I am thrilled to be able to report that the California email voting bill SB908, was defeated in the Assembly Elections Committee. It needed 4 votes to pass the 7 member committee. There was 1 vote in favor, 3 opposed, 2 abstentions, and 1 absent. The same bill that sailed through the Senate 23-11.
This is a clear victory for small but dedicated groups of election integrity advocates, working in conjunction with Debra Bowen’s office, and networking throughout the state and the country. The message was clear, concise, and compelling, (email voting is way too risky) and repeated to the committee members many times by all of you over the past 2 1/2 weeks.
We wish to thank everybody for their solidarity. We are looking forward to more such victories in the future.
Jim & the Voting Rights Task Force
We fail only if we quit, and we are not quitting.
- Text of SB 908
- Latest status of the bill
- You can download the legislative analysis written July 1 from
Why Email Voting Is Dangerous
- Legislators are supporting the bill because they want to help the troops. The legislative analysis did a poor job of looking at technical issues of “photoshopping” the ballots as they are relayed across the global Internet. The analysis also failed to look at insider and denial of service attacks which can affect county elections servers.
- In just one week, the CIA, IMF, US Senate, CityBank, and other high security sites were all hacked.
- Emails travel through many computers (routers) on their way to their destination. From overseas, this could include computers in Russia, China, Iran, and other undemocratic countries. Email attachments are not encrypted, which makes it easier for any computer to “photoshop” the ballots and and accompanying signatures.

Stored rows:
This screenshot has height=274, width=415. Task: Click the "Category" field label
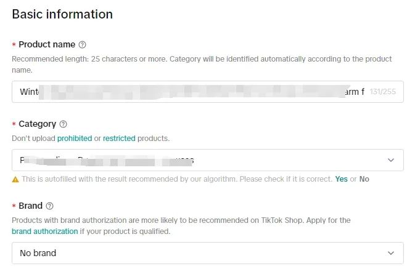37,124
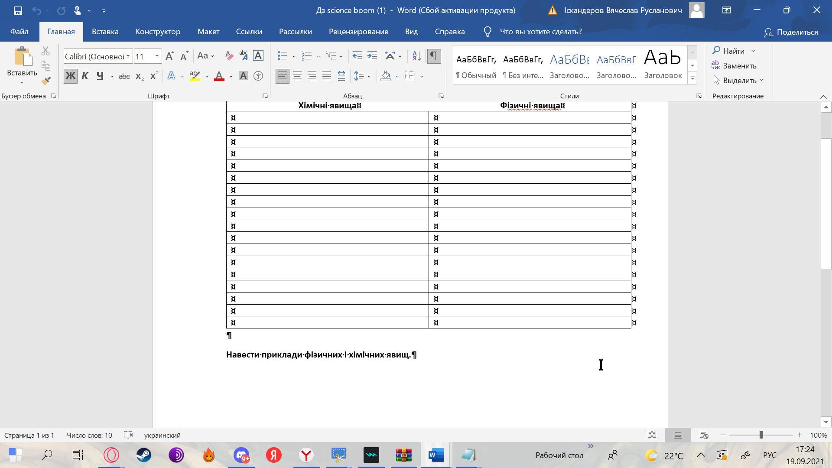Viewport: 832px width, 468px height.
Task: Toggle Italic formatting
Action: point(85,76)
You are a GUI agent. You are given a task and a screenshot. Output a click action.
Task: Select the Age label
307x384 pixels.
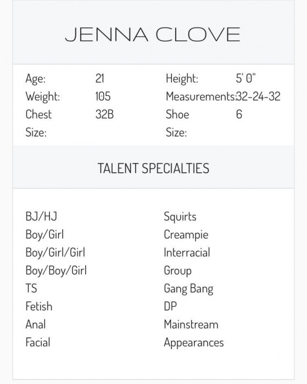[36, 79]
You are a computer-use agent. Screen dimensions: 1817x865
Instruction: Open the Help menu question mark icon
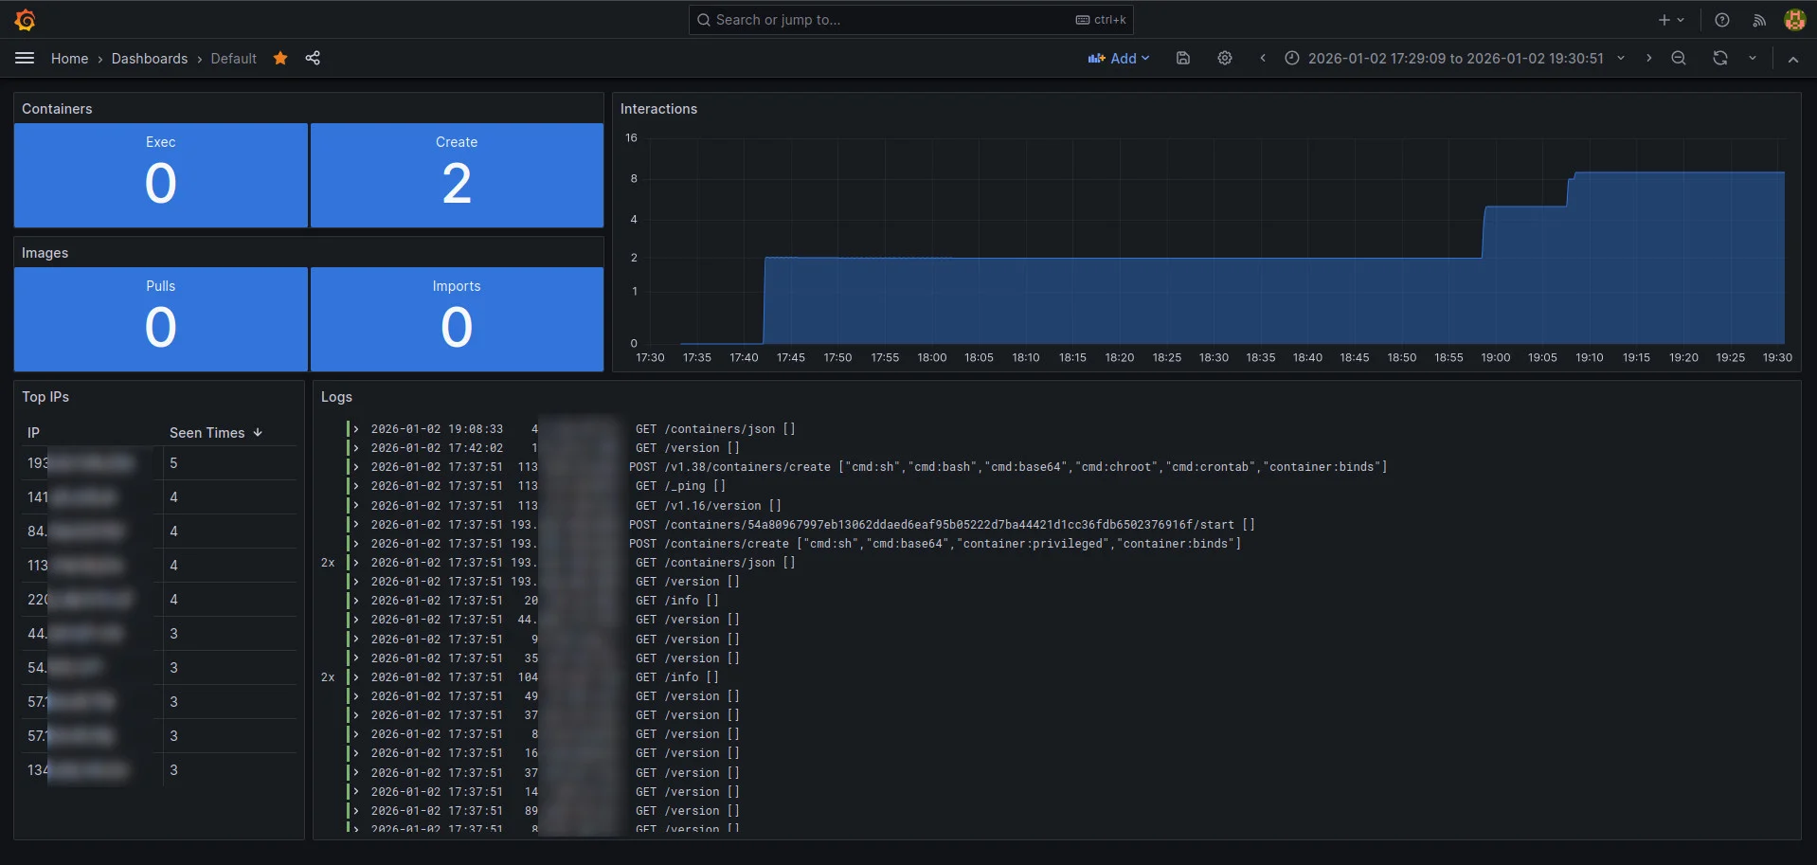tap(1721, 19)
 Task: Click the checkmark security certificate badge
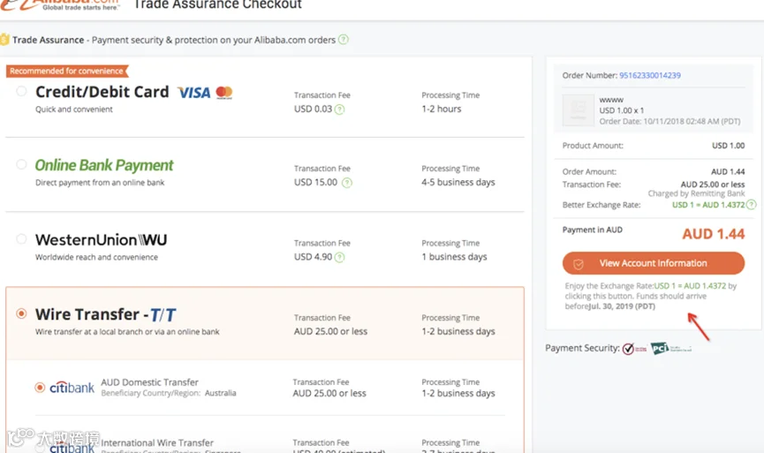(634, 348)
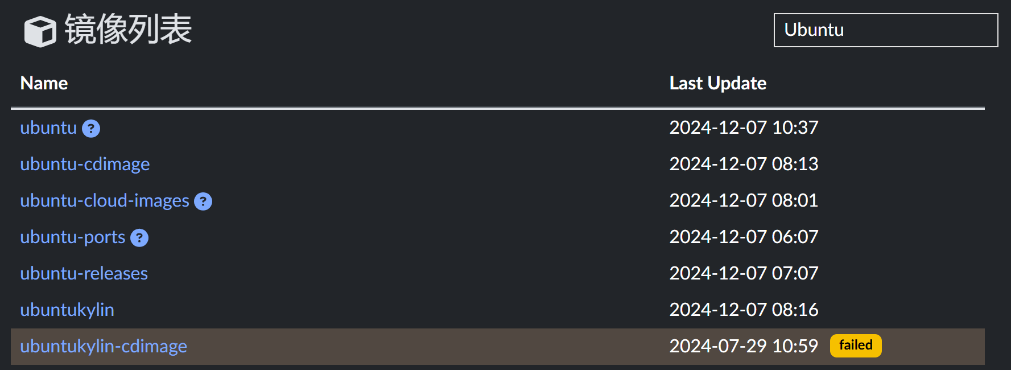Click the 镜像列表 page heading
The height and width of the screenshot is (370, 1011).
[x=128, y=30]
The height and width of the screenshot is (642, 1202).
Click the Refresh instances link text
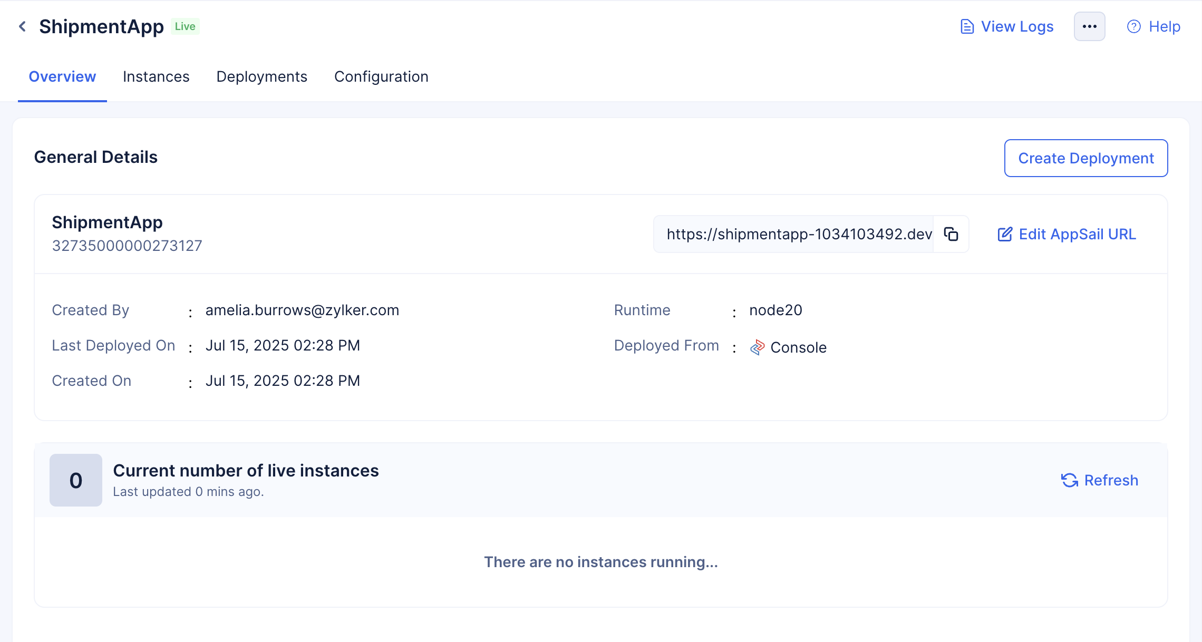(x=1111, y=480)
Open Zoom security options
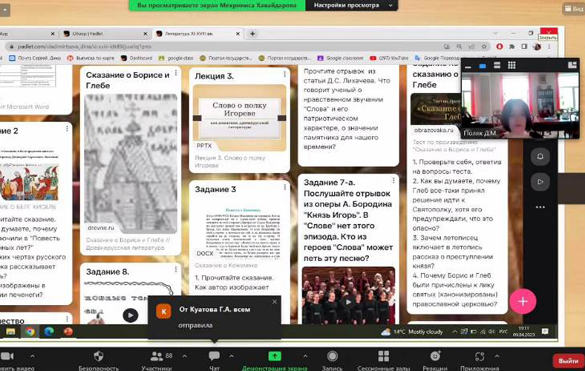 click(x=98, y=358)
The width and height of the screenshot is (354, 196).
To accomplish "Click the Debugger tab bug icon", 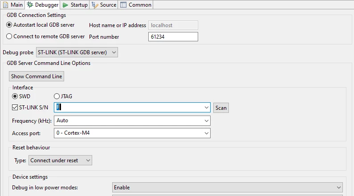I will (30, 5).
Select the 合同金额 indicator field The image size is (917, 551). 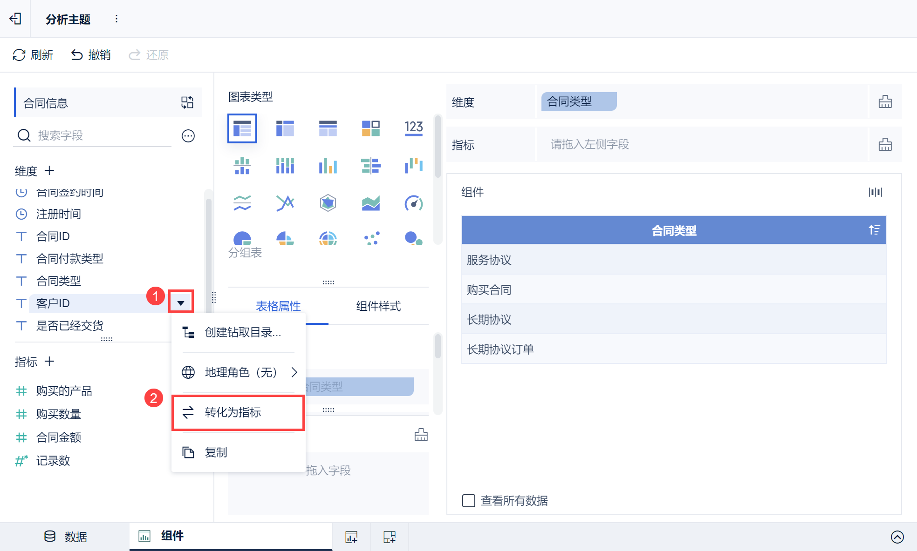pyautogui.click(x=59, y=437)
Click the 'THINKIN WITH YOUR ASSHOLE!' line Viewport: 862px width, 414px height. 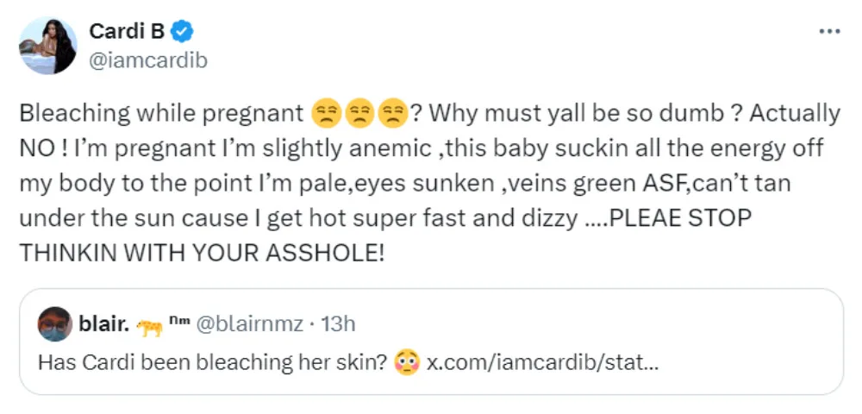200,253
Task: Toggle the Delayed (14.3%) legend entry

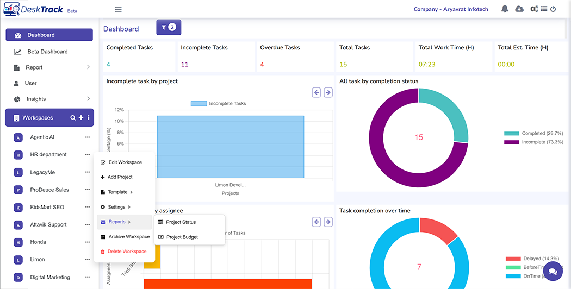Action: [x=534, y=259]
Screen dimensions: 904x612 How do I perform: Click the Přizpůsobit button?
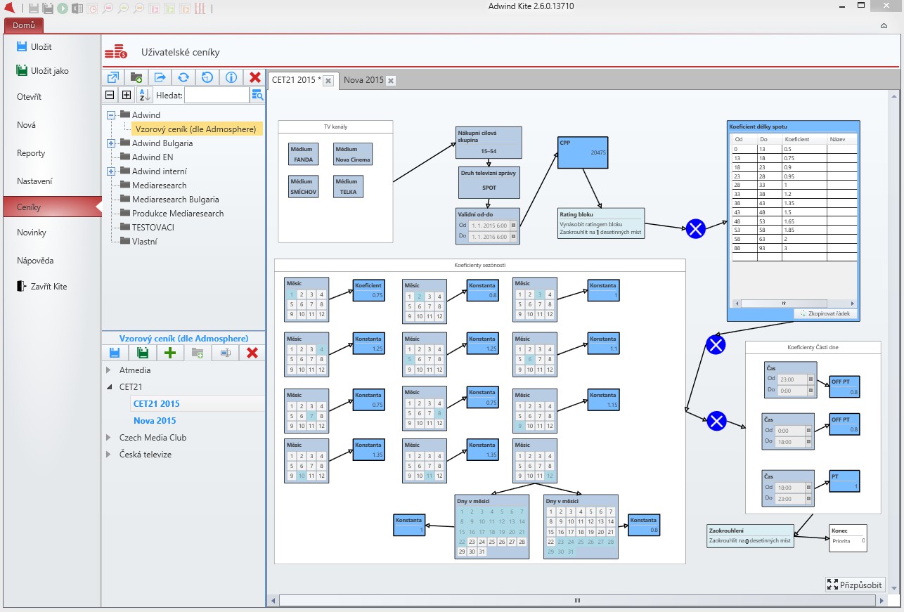855,585
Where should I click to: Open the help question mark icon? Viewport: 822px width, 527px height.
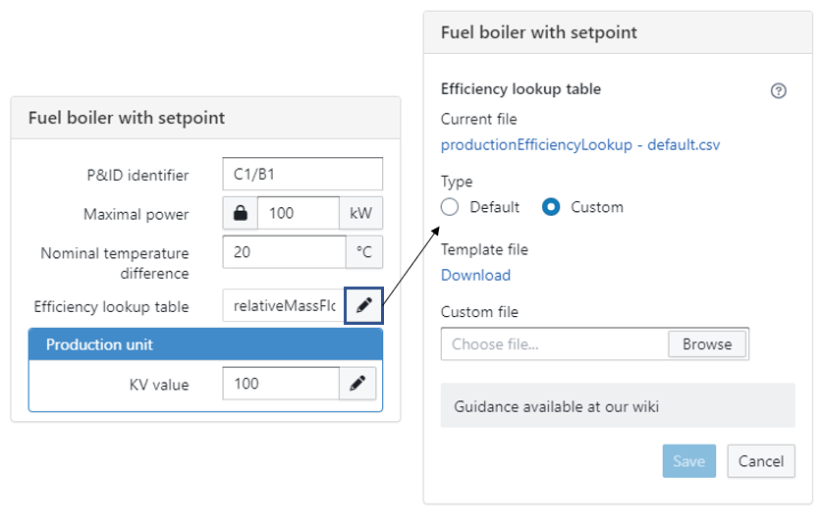pyautogui.click(x=779, y=90)
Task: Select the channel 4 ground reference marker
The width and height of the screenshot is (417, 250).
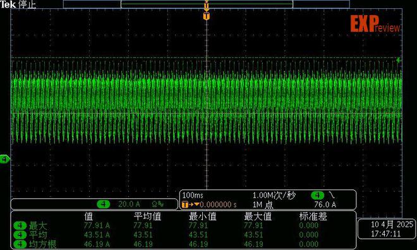Action: [x=5, y=159]
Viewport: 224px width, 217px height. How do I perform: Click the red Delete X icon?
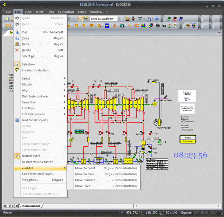(x=17, y=50)
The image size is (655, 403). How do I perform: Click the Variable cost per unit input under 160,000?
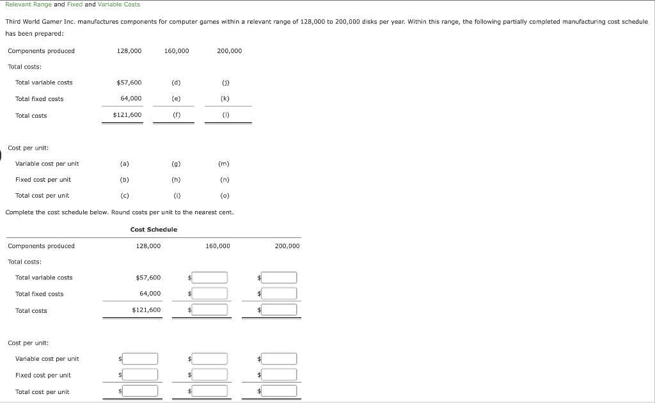(x=210, y=359)
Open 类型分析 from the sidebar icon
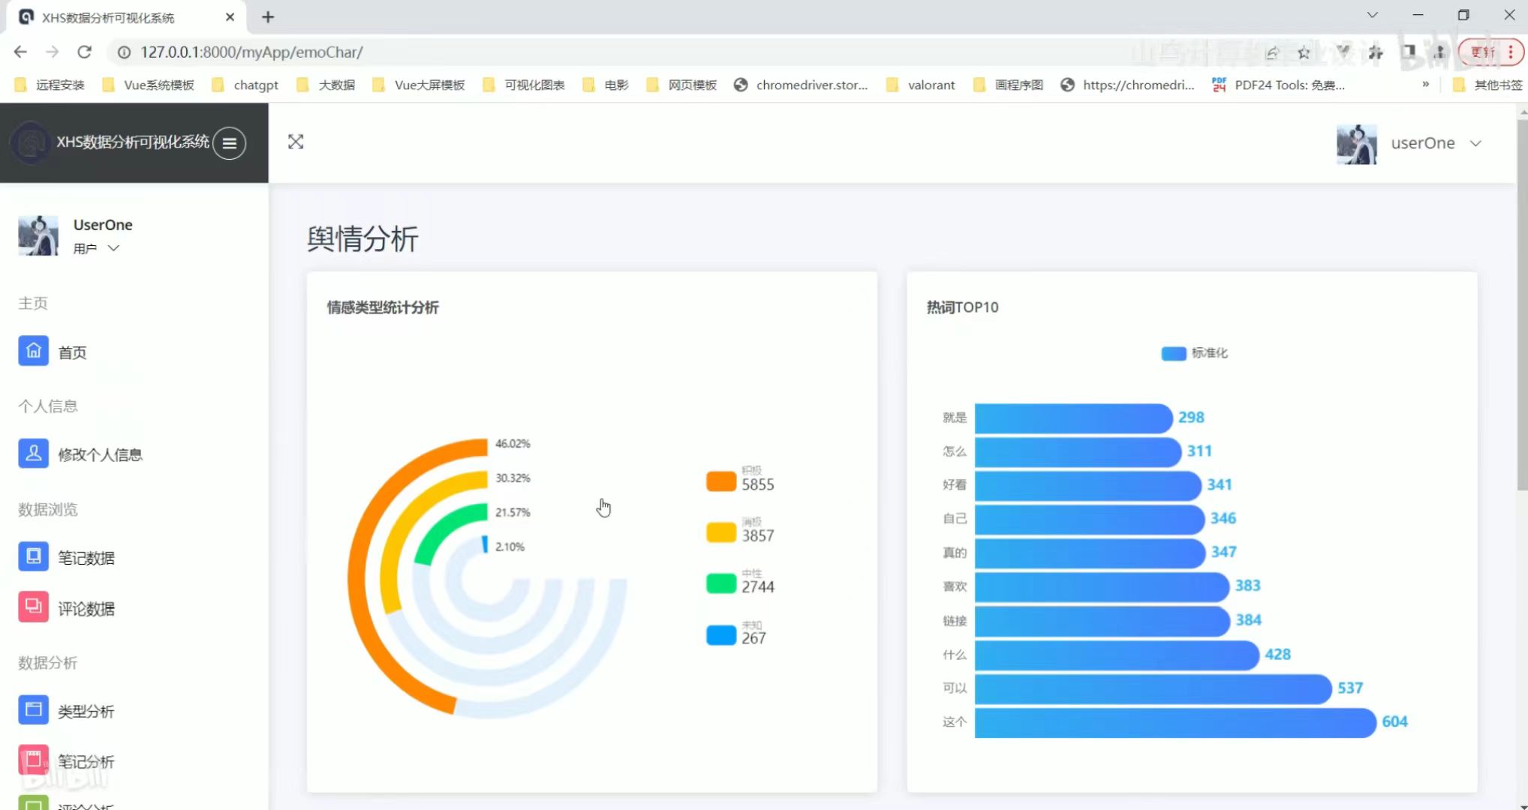 (x=33, y=710)
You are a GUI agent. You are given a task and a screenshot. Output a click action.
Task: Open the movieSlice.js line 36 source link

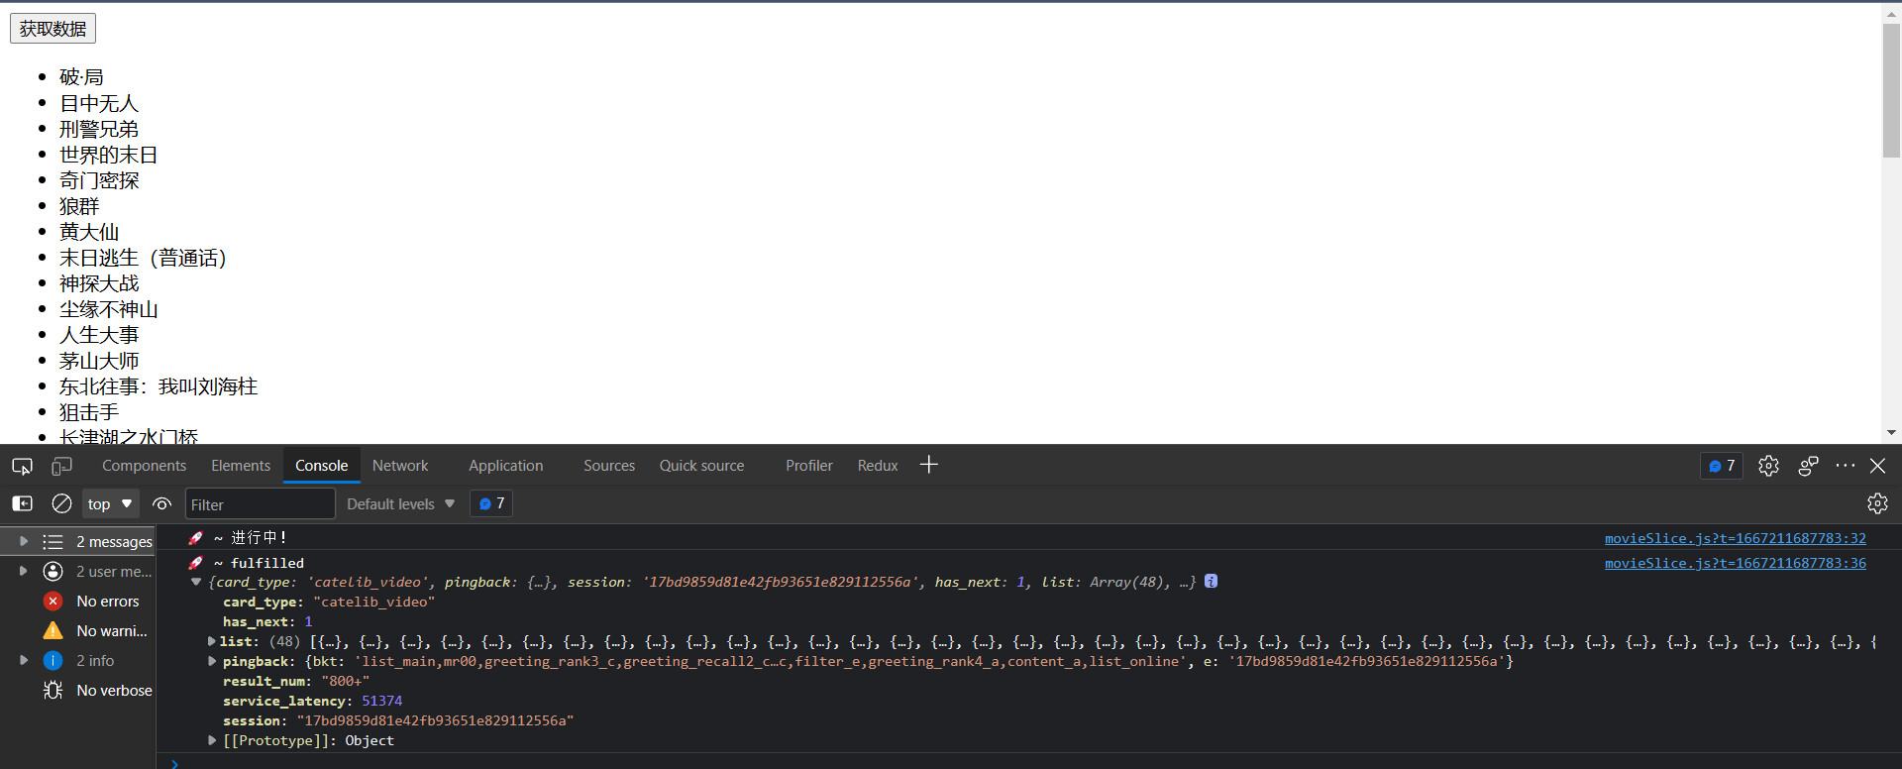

To do: Reproduce the full report on the defeat of the California email voting bill SB908 word for word.

Task result:
I am thrilled to be able to report that the California email voting bill SB908, was defeated in the Assembly Elections Committee. It needed 4 votes to pass the 7 member committee. There was 1 vote in favor, 3 opposed, 2 abstentions, and 1 absent. The same bill that sailed through the Senate 23-11.
This is a clear victory for small but dedicated groups of election integrity advocates, working in conjunction with Debra Bowen’s office, and networking throughout the state and the country. The message was clear, concise, and compelling, (email voting is way too risky) and repeated to the committee members many times by all of you over the past 2 1/2 weeks.
We wish to thank everybody for their solidarity. We are looking forward to more such victories in the future.
Jim & the Voting Rights Task Force
We fail only if we quit, and we are not quitting.
- Text of SB 908
- Latest status of the bill
- You can download the legislative analysis written July 1 from
Why Email Voting Is Dangerous
- Legislators are supporting the bill because they want to help the troops. The legislative analysis did a poor job of looking at technical issues of “photoshopping” the ballots as they are relayed across the global Internet. The analysis also failed to look at insider and denial of service attacks which can affect county elections servers.
- In just one week, the CIA, IMF, US Senate, CityBank, and other high security sites were all hacked.
- Emails travel through many computers (routers) on their way to their destination. From overseas, this could include computers in Russia, China, Iran, and other undemocratic countries. Email attachments are not encrypted, which makes it easier for any computer to “photoshop” the ballots and and accompanying signatures.